Could you provide some real examples of how your collaboration with MDTs has made a measurable difference to the lives of individuals?
Absolutely. One individual who we care for is living with motor neurone disease. They have vast complex care needs, including bowel and bladder needs, and are dependent on 24/7 ventilator support. They had spent a long time in an intensive care unit and, sadly, many care providers were unable to meet their needs, until we stepped in.
We did the risk assessment in hospital, rolled out the training and were able to get that person home. During their time in hospital, their care had been so clinical that their emotional wellbeing had been overlooked. Now, that person is thriving. They have even been out in the community and engaged in social events with the support of our care staff. It’s meant that they’ve been able to enjoy life again.

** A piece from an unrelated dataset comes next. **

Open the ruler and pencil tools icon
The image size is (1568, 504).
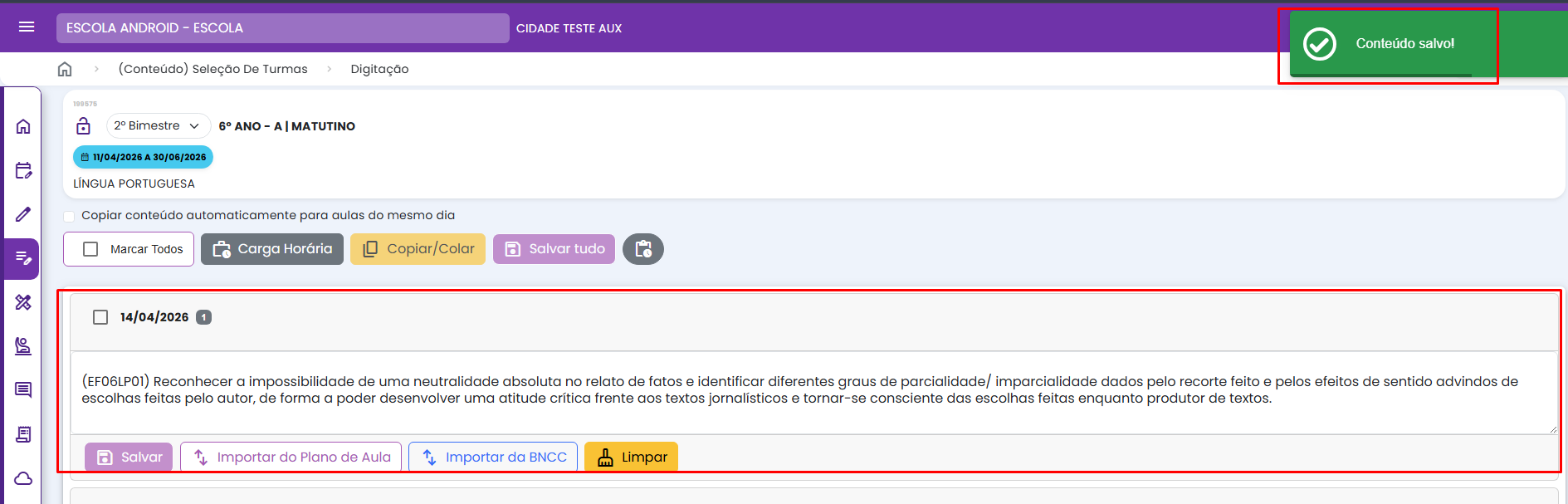tap(23, 302)
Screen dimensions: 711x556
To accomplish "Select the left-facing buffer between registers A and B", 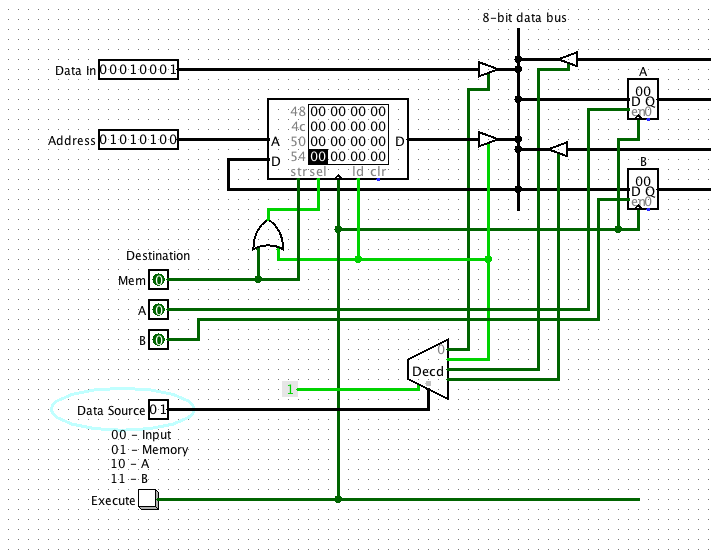I will tap(558, 150).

We have another individual who is living with spinal cord injury. Shortly after the injury occurred, they could only move one finger and were told by a consultant that it was very unlikely that they would walk again.
We worked in collaboration with the MDT, who rolled out a care plan for intensive
physiotherapy, which we were able to implement into daily visits. We’ve been delivering this care for a year and a half now and that person is actually able to walk with a Zimmer frame. This is so wonderful to see and reminds me that caring for others isn’t a job, it’s a vocation.

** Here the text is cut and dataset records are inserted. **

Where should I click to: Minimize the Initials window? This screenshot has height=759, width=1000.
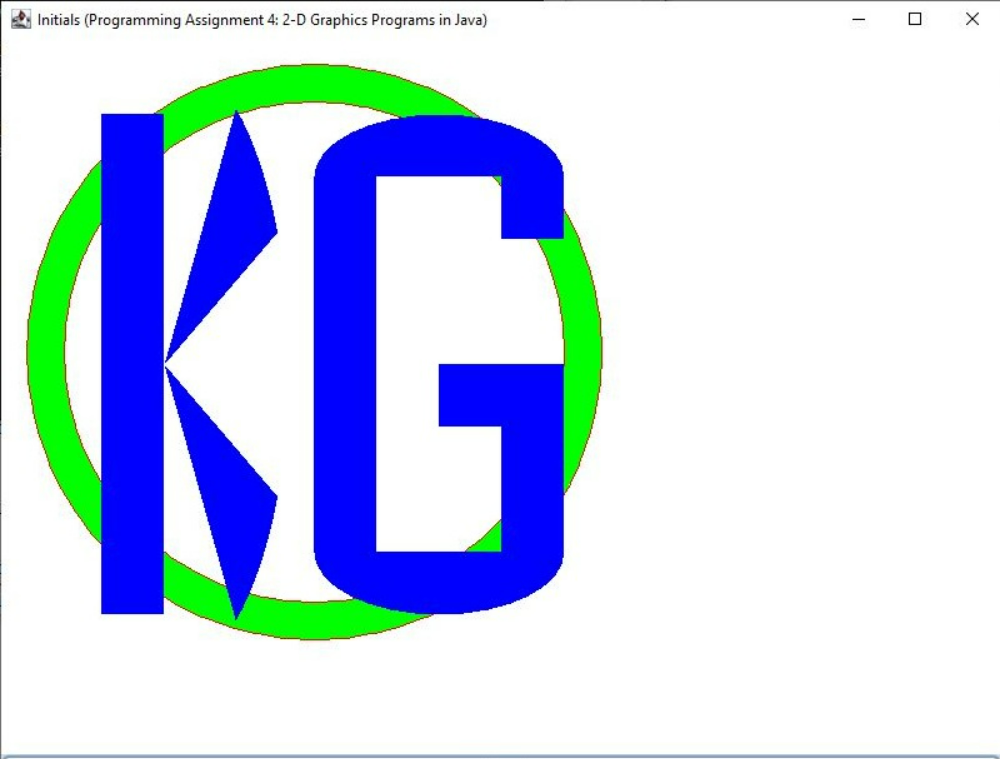point(858,19)
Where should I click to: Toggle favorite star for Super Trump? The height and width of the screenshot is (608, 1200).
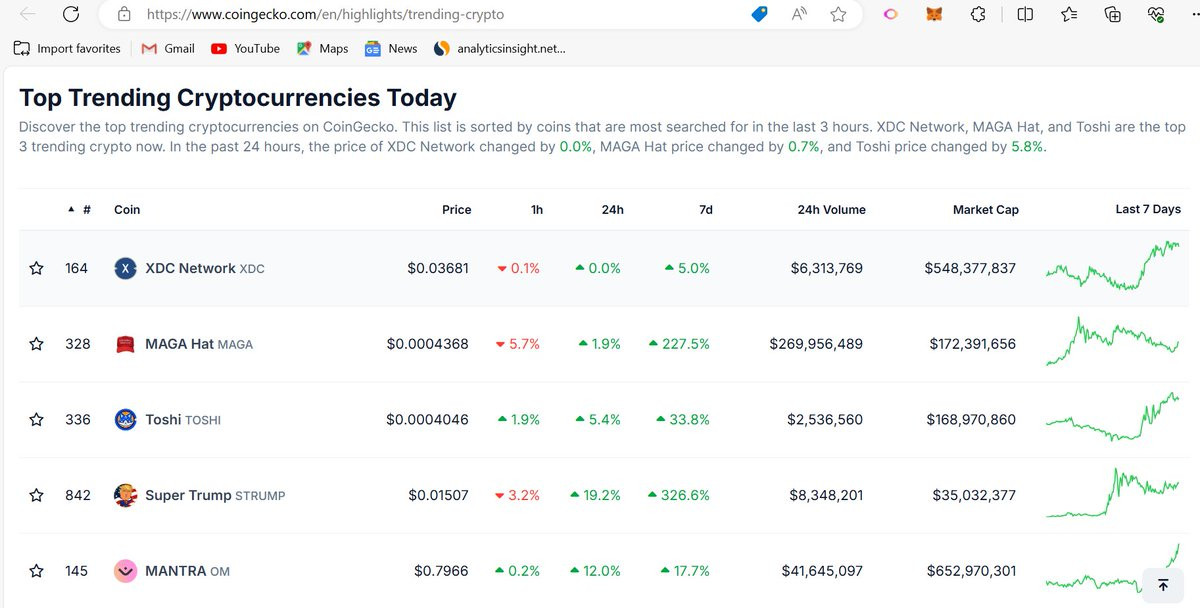(x=37, y=495)
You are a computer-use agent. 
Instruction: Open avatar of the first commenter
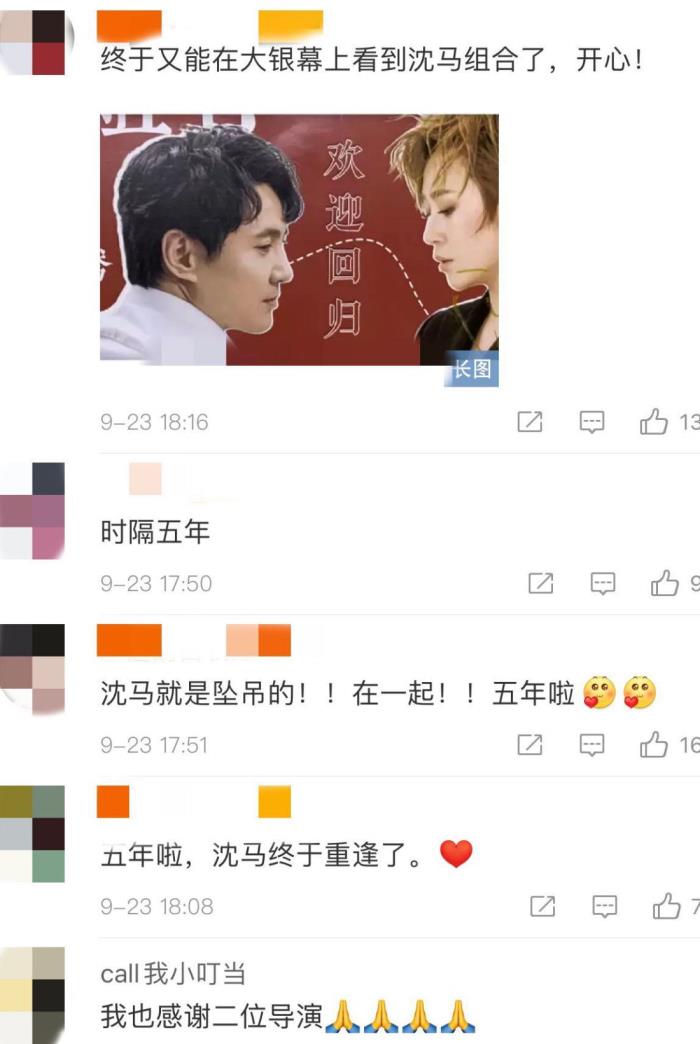click(33, 43)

What are your thoughts on how home care providers should be better supported by the government, given its desire to move complex care services out of hospital and into the community?
There's clearly a national ambition to deliver more care within the community, but for this to succeed sustainably, home care providers need greater recognition and integration within the wider healthcare system. We also need long-term funding models to deliver complex care at home. This would allow providers to support more people, retain their staff and invest in clinical training.
I’m not sure the government really understands how integral healthcare assistants are. They care for tracheostomies, provide long-term ventilation support and much more, but that recognition isn’t there, and it should be, because those professionals are worth their weight in gold.
MDTs must be incredibly frustrated because they have patients with healthcare needs that they know need addressing, but they simply do not have the time or the funding to be able to meet those needs. That’s where companies like Alcedo step up to recognise what’s needed, advocate for patients and make sure those individuals receive the care they deserve.
Where do you see the future of complex clinical care heading to support people with neurological conditions in their own homes?
I think we have started to slowly see some of the changes that are required to help keep people safe at home. Services like virtual wards and rapid response teams are integral to this.
Long-term ventilation teams are also vital. Their work includes reviewing the settings on a ventilator, taking blood gases and tailoring prescriptions for medications like steroids that can be administered at home. We also use GP Connect, which allows us to access information from a GP home visit in real time. The GP may have left an instruction, for example, that if there’s no sign of improvement after 24 to 48 hours, we should re-escalate our concerns to them.
That’s all happening, but funding and resources need to grow in abundance because MDT collaboration prevents hospital admissions and eases pressures on the NHS. I recently visited the home of an individual and we did a FaceTime meeting with a specialist in long-term ventilation, a speech and language therapist and a GP. We were able to share ideas, address any concerns and request what we thought we needed. That kind of collaborative working is vital for individuals, and we need much more of it.